[Opening Data excerpts section]

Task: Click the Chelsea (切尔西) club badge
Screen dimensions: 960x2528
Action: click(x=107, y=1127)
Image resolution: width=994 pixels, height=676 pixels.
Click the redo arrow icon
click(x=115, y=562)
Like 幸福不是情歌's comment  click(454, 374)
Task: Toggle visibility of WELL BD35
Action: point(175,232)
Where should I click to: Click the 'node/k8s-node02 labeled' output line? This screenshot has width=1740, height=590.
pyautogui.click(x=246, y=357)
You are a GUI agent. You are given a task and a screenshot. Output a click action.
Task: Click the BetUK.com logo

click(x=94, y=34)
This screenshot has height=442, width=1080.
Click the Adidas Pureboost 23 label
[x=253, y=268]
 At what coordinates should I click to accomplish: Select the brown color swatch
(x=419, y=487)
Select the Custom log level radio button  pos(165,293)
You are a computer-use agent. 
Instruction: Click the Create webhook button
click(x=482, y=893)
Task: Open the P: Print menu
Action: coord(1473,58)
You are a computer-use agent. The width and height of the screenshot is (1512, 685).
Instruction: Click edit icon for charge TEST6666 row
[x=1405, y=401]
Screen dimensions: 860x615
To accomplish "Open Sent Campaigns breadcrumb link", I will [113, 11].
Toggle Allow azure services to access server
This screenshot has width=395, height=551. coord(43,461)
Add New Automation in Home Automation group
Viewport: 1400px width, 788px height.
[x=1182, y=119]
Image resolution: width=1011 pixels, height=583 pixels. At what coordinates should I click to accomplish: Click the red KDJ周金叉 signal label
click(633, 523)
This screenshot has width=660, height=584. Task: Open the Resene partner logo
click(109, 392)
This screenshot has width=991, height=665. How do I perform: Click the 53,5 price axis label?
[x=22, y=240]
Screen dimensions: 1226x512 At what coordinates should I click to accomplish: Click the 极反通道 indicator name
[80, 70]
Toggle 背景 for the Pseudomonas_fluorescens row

[Closing Data excerpts section]

▸ **Task directions**: With nothing added or dropped, write out every entry.

▸ **Problem solution**:
Task: Click the Chelsea (切尔西) club badge
Screen dimensions: 960x2528
Action: click(x=107, y=1127)
Image resolution: width=994 pixels, height=676 pixels.
Click the redo arrow icon
click(x=115, y=562)
Like 幸福不是情歌's comment  click(454, 374)
Task: Toggle visibility of WELL BD35
Action: point(175,232)
Where should I click to: Click the 'node/k8s-node02 labeled' output line? This screenshot has width=1740, height=590.
pyautogui.click(x=246, y=357)
You are a GUI agent. You are given a task and a screenshot. Output a click action.
Task: Click the BetUK.com logo

click(x=94, y=34)
This screenshot has height=442, width=1080.
Click the Adidas Pureboost 23 label
[x=253, y=268]
 At what coordinates should I click to accomplish: Select the brown color swatch
(x=419, y=487)
Select the Custom log level radio button  pos(165,293)
You are a computer-use agent. 
Instruction: Click the Create webhook button
click(x=482, y=893)
Task: Open the P: Print menu
Action: coord(1473,58)
You are a computer-use agent. The width and height of the screenshot is (1512, 685).
Instruction: Click edit icon for charge TEST6666 row
[x=1405, y=401]
Screen dimensions: 860x615
To accomplish "Open Sent Campaigns breadcrumb link", I will [113, 11].
Toggle Allow azure services to access server
This screenshot has width=395, height=551. coord(43,461)
Add New Automation in Home Automation group
Viewport: 1400px width, 788px height.
[x=1182, y=119]
Image resolution: width=1011 pixels, height=583 pixels. At what coordinates should I click to accomplish: Click the red KDJ周金叉 signal label
click(633, 523)
This screenshot has width=660, height=584. Task: Open the Resene partner logo
click(109, 392)
This screenshot has width=991, height=665. How do I perform: Click the 53,5 price axis label?
[x=22, y=240]
Screen dimensions: 1226x512 At what coordinates should I click to accomplish: Click the 极反通道 indicator name
[80, 70]
Toggle 背景 for the Pseudomonas_fluorescens row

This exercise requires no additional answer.